Write the next part of the passage about autoindexing and crystal space groups, picking up after its final sentence.

QUOTED TEXT:
====

The fact of the matter is that all autoindexing algorithms give you is a
unit cell, and that is just six numbers. The cell dimensions generally
allow you to EXCLUDE a great many symmetry operations, but they can
never really INFER symmetry. Except, of course, in the special case
where all three angles of the reduced cell are not 90 (or 60) degrees,
then the only possible space group is P1. On the other hand, it is
perfectly possible to have P1 symmetry with all three cell edges the
same length and all angles 90 degrees. It just isn't very likely (in
the posterior probability sense). This is why MOSFLM and other
autoindexing programs pick the highest-symmetry lattice and give you a
space group consistent with that lattice, even though there are plenty
of other possibilities. This is why you should always take the space
group that comes out of autoindexing with a grain of salt. Do NOT make
the mistake of classifying your crystals by the result of autoindexing
alone!

====

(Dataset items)
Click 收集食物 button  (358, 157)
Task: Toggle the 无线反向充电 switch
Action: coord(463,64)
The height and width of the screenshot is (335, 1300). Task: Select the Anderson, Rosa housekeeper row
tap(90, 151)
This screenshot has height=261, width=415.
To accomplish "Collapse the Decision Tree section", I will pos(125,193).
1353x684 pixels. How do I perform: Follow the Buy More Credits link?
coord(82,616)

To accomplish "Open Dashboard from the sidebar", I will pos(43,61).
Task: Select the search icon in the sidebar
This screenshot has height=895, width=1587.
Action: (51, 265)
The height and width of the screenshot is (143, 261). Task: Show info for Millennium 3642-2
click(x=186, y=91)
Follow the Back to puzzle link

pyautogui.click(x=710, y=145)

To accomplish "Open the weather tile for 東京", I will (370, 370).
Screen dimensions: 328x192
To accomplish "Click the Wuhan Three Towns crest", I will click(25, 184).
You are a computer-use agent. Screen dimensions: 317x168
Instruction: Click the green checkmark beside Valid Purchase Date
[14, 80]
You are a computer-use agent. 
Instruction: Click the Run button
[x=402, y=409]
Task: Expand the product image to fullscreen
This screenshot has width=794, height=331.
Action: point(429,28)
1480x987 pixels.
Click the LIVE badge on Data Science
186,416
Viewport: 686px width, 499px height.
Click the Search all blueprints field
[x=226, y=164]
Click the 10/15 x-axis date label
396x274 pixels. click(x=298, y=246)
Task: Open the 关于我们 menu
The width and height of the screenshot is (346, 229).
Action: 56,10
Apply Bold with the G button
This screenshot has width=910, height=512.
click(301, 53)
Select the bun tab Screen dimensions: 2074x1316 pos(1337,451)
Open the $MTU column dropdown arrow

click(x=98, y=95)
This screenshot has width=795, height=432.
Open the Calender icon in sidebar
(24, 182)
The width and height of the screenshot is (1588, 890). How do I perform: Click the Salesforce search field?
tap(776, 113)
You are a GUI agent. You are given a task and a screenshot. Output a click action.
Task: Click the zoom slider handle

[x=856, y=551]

====

RESULT FOR THIS EXERCISE:
Something similar is true for point groups. A high Rsym for a given
symmetry operator (like you will see in the output of pointless) means
that there is NO WAY that the given symmetry operation is part of the
space group. A low Rsym, however, does not mean that you have a given
symmetry. Could always be some kind of twinning or
nearly-crystallographic NCS (NCNCS?). Twinning is relatively rare, and
gets increasingly rare as you get into the non-merohedral stuff, but it
is always a possibility. Yes, intensity statistics can tell you
something is twinned, but if you have just the right mixture of twinning
and pseudotranslation, then the twinning can go undetected. So, in
general, you can always have _less_ symmetry than you think, but proving
the existence of a symmetry operation is hard.
Space groups, or narrowing down the screw vs rotation nature of various
axes generally requires phasing and looking at a map. The one with
right-handed alpha helices is the correct one. Yes, there are plenty of
tricks like systematic absences, native Pattersons and the like but
there are a lot of false positives and false negatives possible with
each of these. In fact, you tend to throw out more rejects in scaling
than you ever have observations of systematic absences, so why trust
those absent spots so much? In fact, sometimes you need to even go
all the way to the end of refinement to settle the space group. It is
possible to get stuck with R/Rfree too high because the crystal very
slightly violates the symmetry you think it has. (NCNCS again)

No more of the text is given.